Disclaimer: I can only offer my personal viewpoint on this. I am a woman, and most of the discussions I have on this subject are with other women. Please add to the discussion…


In my last post, I discussed why I dislike the Blow Off, especially when guys decide to pretend they’re not blowing you off by fucking it up with random texts and/or phone calls.


In response, Bob made a very good point: women do this shit too. It’s not necessarily a male-only problem. We could all learn honesty and to treat one another as adults.


Jacks also made a very good point: Sometimes honesty is a very hard pill to swallow. I don’t think it’s ever really that great to hear someone else isn’t all that into you.

Given these points, I thought I’d write a lil follow-up. Well, this post.



If we want honesty from others, we should do two things:

  1. Recognize the difficulty (for those of us who are not complete doucebags) to be up-front. No one likes to tell someone something potentially shitty. It takes balls to do it. I haven’t always been good at this when faced with it, and it took a real bitchy Blow Off to remind me.

  2. Perhaps more importantly, we need to be prepared to accept the honesty, when it actually happens.

People are allowed to decide they’re not that into you. They’re allowed to change their minds and fall out of love. I know it blows, but this shit happens every day. You’ve got to accept the reality of the situation when this happens. You can be upset, angry, sad, and generally pretty pissed off, but you know what? The other person no longer has to deal with your shit. You need to handle it yourself, especially if you’d prefer them be honest than fake it.


I advise three things:

  1. Bitch/cry/complain/lament to your friends all you want. That’s what they’re there for. They are also there to tell you when enough is enough and to help you move on, too.

  2. Resist the urge to bitch/cry/complain/lament to the person who ended things. It’s not their problem any more. It’s nice if you can have a conversation, I suppose, but this should be something constructive, not a chance to repair anything. If the other person is over it? The best way to keep you from doing the same is by engaging them in any way. In fact, the best time to have any kind of conversation about why things ended (if you need that – and it should only be for your own self-reflection) is in the future. Not now.

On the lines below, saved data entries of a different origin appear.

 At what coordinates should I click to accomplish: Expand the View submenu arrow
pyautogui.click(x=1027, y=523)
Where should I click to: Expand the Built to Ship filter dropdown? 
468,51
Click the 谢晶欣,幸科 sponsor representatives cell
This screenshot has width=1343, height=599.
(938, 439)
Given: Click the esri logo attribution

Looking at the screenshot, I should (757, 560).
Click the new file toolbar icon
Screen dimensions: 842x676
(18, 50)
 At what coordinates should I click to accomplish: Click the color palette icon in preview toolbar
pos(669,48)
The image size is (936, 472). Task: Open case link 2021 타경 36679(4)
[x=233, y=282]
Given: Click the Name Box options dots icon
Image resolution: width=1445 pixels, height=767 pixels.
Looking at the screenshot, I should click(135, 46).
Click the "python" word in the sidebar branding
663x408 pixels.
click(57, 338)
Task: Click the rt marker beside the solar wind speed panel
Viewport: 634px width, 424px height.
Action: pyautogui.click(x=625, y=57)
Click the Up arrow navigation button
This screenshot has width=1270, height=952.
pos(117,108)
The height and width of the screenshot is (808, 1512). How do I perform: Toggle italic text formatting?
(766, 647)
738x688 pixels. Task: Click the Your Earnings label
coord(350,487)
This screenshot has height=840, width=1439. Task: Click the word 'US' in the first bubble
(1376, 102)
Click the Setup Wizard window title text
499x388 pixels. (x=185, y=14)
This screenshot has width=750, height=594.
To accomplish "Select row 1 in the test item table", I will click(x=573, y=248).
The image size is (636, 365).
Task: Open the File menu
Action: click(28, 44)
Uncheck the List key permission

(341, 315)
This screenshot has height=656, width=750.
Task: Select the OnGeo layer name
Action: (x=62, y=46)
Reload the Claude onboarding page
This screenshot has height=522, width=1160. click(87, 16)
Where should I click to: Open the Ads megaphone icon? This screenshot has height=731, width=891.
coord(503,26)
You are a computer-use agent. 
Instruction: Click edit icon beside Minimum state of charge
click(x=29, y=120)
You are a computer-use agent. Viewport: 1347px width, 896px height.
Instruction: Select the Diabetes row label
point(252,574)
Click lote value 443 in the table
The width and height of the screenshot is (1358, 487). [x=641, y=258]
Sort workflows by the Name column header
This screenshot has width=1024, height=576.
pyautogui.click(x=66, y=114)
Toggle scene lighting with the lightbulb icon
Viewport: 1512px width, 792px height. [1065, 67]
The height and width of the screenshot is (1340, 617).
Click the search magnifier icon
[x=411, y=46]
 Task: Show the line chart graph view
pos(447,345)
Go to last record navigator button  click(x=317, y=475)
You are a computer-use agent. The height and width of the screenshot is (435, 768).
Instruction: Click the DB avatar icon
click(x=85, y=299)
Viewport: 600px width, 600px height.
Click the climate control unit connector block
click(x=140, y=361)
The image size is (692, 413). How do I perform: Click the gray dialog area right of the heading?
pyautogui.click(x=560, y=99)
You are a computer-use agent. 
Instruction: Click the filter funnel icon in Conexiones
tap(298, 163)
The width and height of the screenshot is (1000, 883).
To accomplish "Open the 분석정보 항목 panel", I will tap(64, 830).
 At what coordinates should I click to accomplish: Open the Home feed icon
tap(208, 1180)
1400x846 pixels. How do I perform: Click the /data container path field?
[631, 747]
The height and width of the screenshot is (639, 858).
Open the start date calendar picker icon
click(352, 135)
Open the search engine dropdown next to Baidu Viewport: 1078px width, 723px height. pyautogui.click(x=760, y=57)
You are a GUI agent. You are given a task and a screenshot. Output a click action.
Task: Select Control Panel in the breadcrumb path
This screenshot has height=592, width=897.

  3. Figure out if you need to take it personally: If there are some things you really should change? Then do it. If not? Than do your best not to allow another person’s interest in you define how you see yourself. This can be really difficult, no doubt about it. But, sometimes we don’t like the end of things more because we’re so afraid it reflects negatively on us than whether we really wanted the thing itself. Realize it doesn’t have to be about us – although it may be a great time for self-reflection.

I understand that there are reasons we want to engage someone, why we want to scream at them and cry at them and throw a tantrum. Or just send a bitchy text in response. A good one is if they haven’t been straight with you all along and you feel like they’re pulling the rug out from under a really good thing.

I also understand that sometimes we have a really hard time letting go – and that we want some closure (ohhh isn’t that a word we just looooove). I’m sorry – but it’s time to wake up to this harsh reality: there is no such thing as closure. At least not when you expect it from another person. That shit comes from inside – you can’t get it from someone else (trust me – I’ve tried).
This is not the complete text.